The legal grounds for processing of data in the Register is Article 6 par. 1., letter c) Regulation, Act on Consumer Loans and Act on Home Loans.

Personal data processed both in SBCB and the Register come from banks and branches of foreign banks. The period of personal data processing and storage is determined for the period of duration of the obligations and 5 years after termination of all obligation of the Client¹ towards the bank in relation to the particular loan contract², and in case no loan contract is concluded, 5 years after having granted the consent. Personal data are subsequently classified for pre-archiving care in compliance with the generally binding legal regulations. SBCB processes personal data via CRIF S. p. A. seated at Via M. Fantin 1-3, 401 31 Bologna, Italy.

Another processor of SBCB is CRIF – Slovak Credit Bureau, s. r. o., seated at Mlynské nivy 14, 821 09, Bratislava.

The personal data processed in SBCB are made available to banks and branches of foreign banks and by means of Non-Banking Credit Bureau, interest association of legal entities, Company ID No: 42053404, seated at Mlynské nivy 14, 821 09 Bratislava (hereinafter referred to as “NBCB”) also to the authorised users of Non- Banking Credit Bureau specified on www.nbcb.sk.

The personal data processed in the Register may be made available pursuant to § 7 par. 6 and Act on Consumer Loans and respective provisions of the Act on Home Loans also to banks, foreign banks and branches of foreign banks and other creditors defined pursuant to these legal regulations. The list of creditors, banks, foreign banks and branches of foreign banks pursuant to the Act on Consumer Loans is specified on www.nbs.sk.

Personal data processed in SBCB and the Register are provided to the National Bank of Slovakia and other entities pursuant to the respective provisions of the Act on Banks and Act on Consumer Loans and Act on Home Loans.

Personal data processed in SBCB and the Register are neither published nor provided to third countries.

More information regarding SBCB and the Register and services provided by these entities is available in the SBCB Client Centre, seated at Mlynské nivy 14, 821 09 Bratislava, tel.: +421 2 5920 7515, e-mail: [email protected].

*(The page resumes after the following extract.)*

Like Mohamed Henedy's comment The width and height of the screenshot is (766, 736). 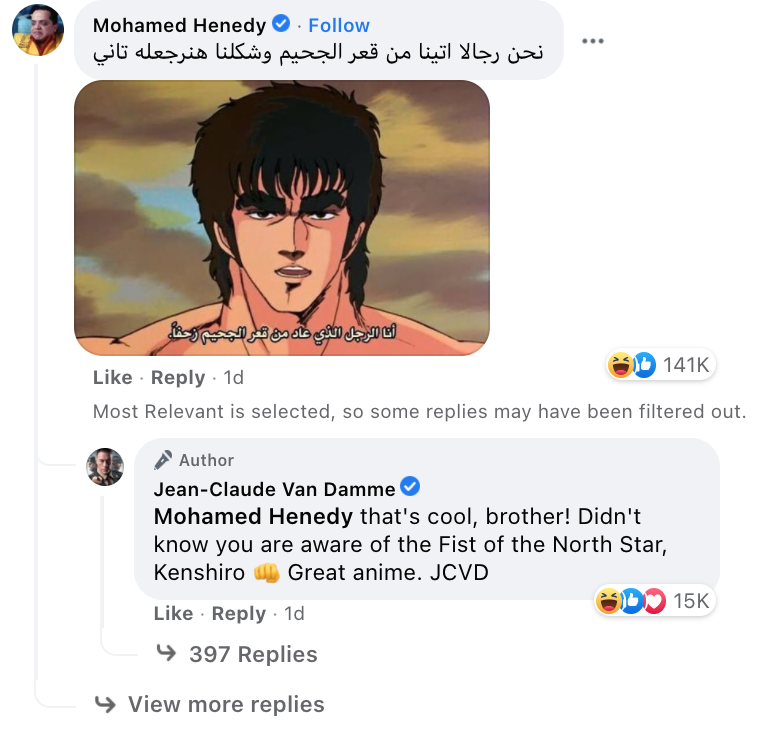pyautogui.click(x=113, y=378)
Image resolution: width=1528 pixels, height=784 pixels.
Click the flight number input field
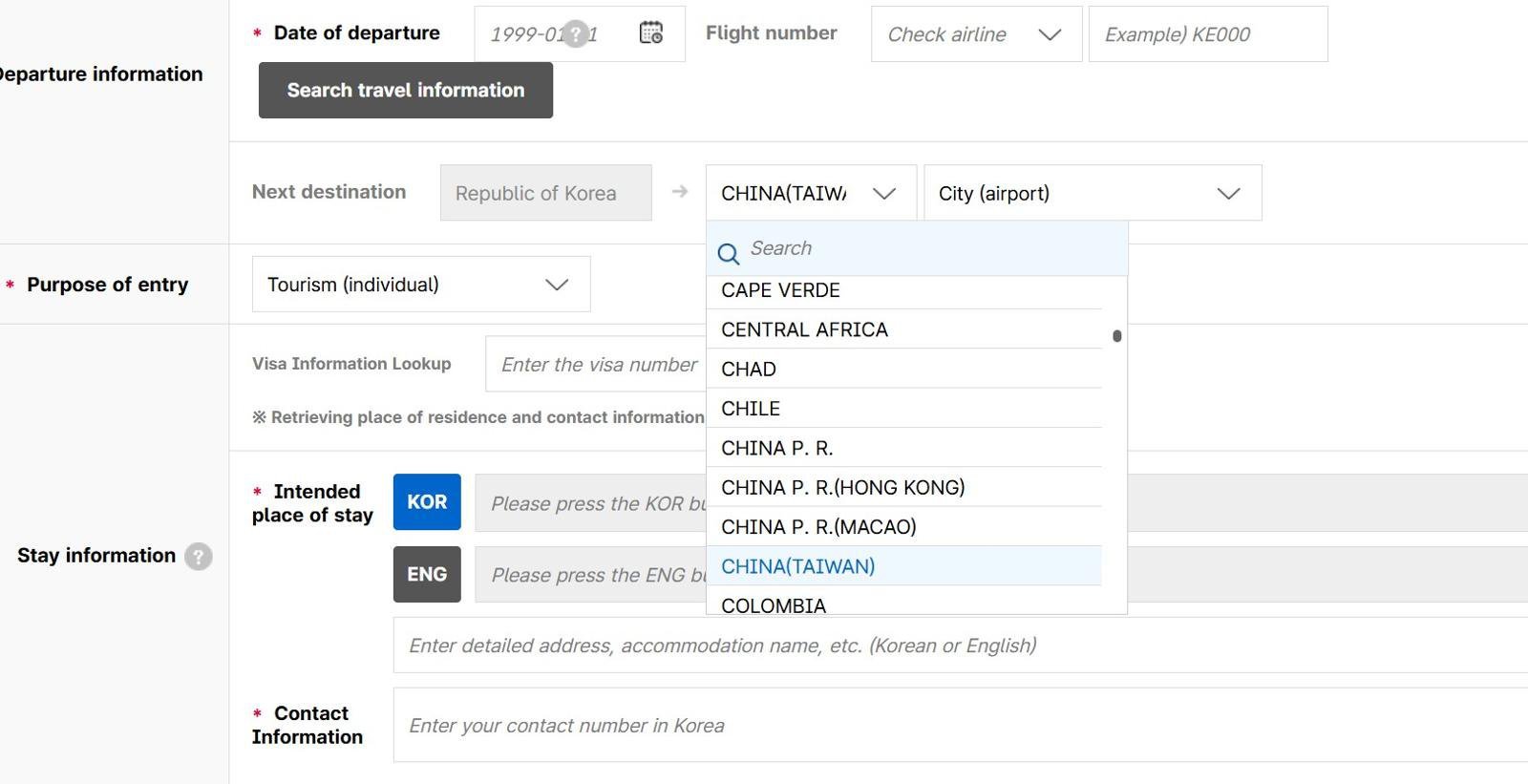[1207, 34]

Instruction on the rights of the data subject at processing of personal data:
A client as the data subject is entitled to request the following from the controller:
a) confirmation whether personal data about the client are processed in SBCB and/or the Register,
b) general information about processing of personal data in the filing system,
c) information about the source the personal data for processing have been obtained from,
d) list of personal data of the client which form the scope of processing,
e) correction of the personal data,
f) deletion of the personal data:
- which are no longer required for the purposes they have been obtained or otherwise processed for,
- in case the personal data have been processed unlawfully,
- if the reason for deletion is having met the legal obligation,
g) restriction of processing of personal data.

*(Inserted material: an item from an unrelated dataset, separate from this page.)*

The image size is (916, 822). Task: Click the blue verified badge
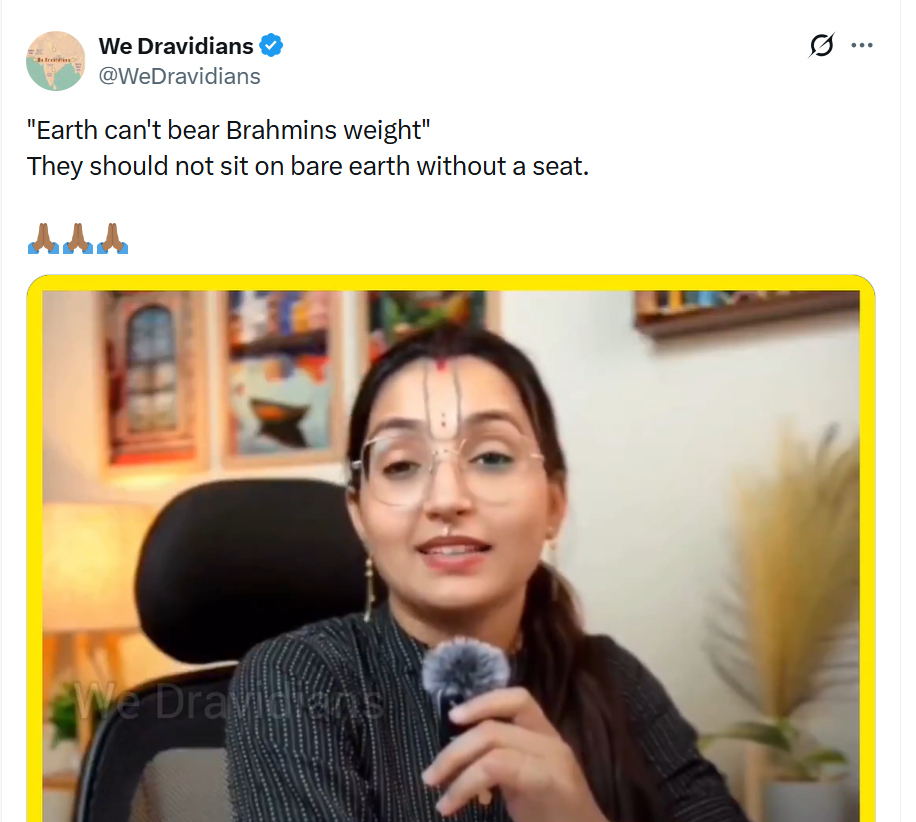pyautogui.click(x=271, y=46)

The data subject is equally entitled to file a motion for opening proceedings pursuant to § 100 Act on Personal Data Protection. More specific conditions for the application of the rights of the data subjects are regulated in Chapter III Regulation.

¹Fur purposes of this information, a client is a natural person the bank has concluded a loan contract with, a person providing the
client's obligation from the loan contract, as well as a natural person applying for conclusion of a loan contract with the bank.
²A loan contract is any contract concluded between the bank and client or any legal action of the bank or client following which the
bank incurs or might incur the right to refund of financial means provided to the client, including a contract on consumer loan.